# REQUIREMENT:
Reproduce every line of the listing below verbatim, leaving out the pictures.

# PROVIDED RECORDS:
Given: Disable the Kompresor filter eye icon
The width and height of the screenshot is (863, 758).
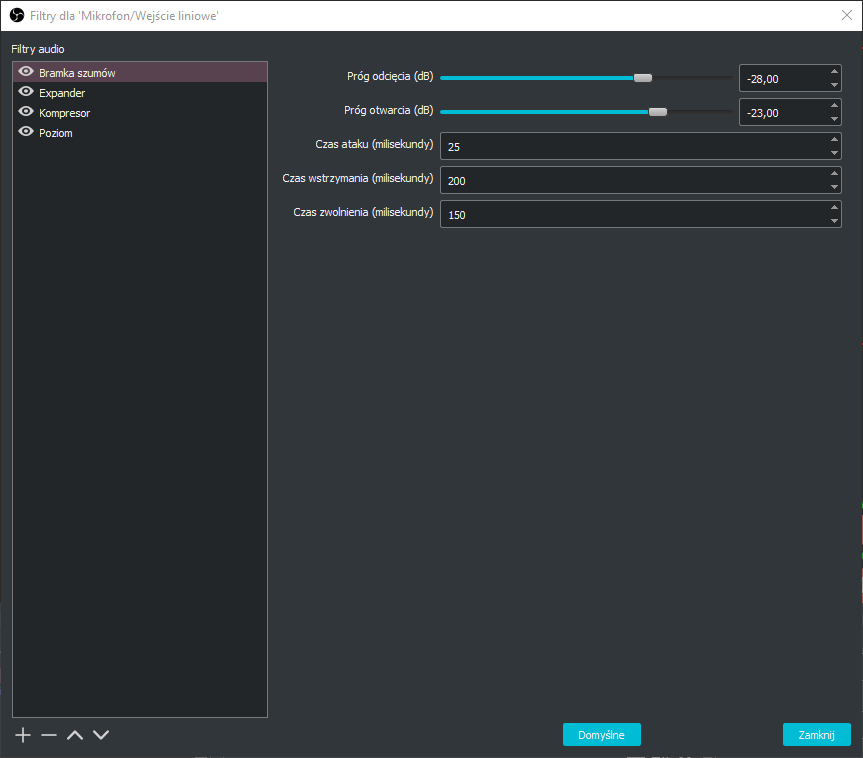Looking at the screenshot, I should click(x=26, y=112).
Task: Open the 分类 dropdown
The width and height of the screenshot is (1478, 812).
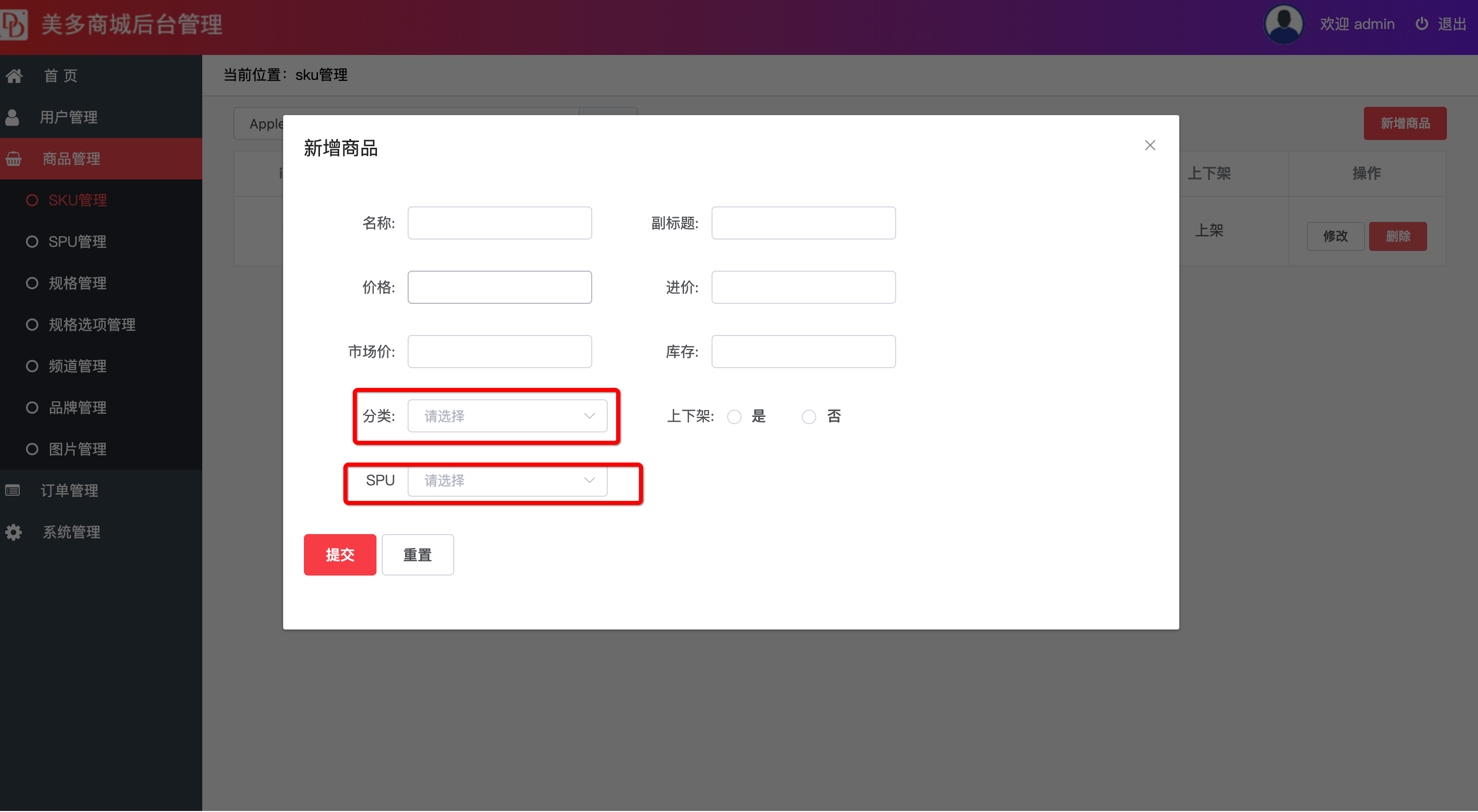Action: 507,416
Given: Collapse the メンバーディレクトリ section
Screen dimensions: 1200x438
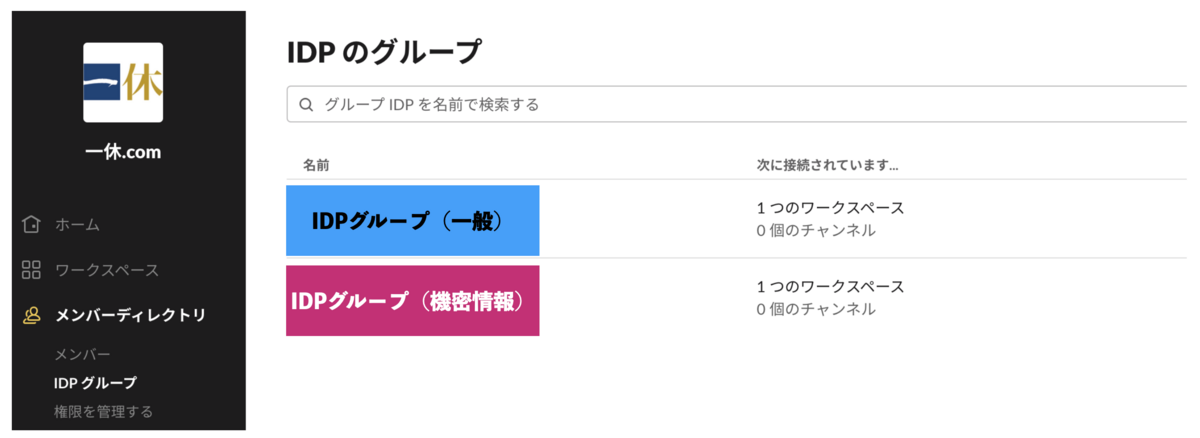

# ANSWER TO THIS EXERCISE:
Given: Disable the Kompresor filter eye icon
The width and height of the screenshot is (863, 758).
Looking at the screenshot, I should click(x=26, y=112).
Task: Open the 分类 dropdown
The width and height of the screenshot is (1478, 812).
Action: 507,416
Given: Collapse the メンバーディレクトリ section
Screen dimensions: 1200x438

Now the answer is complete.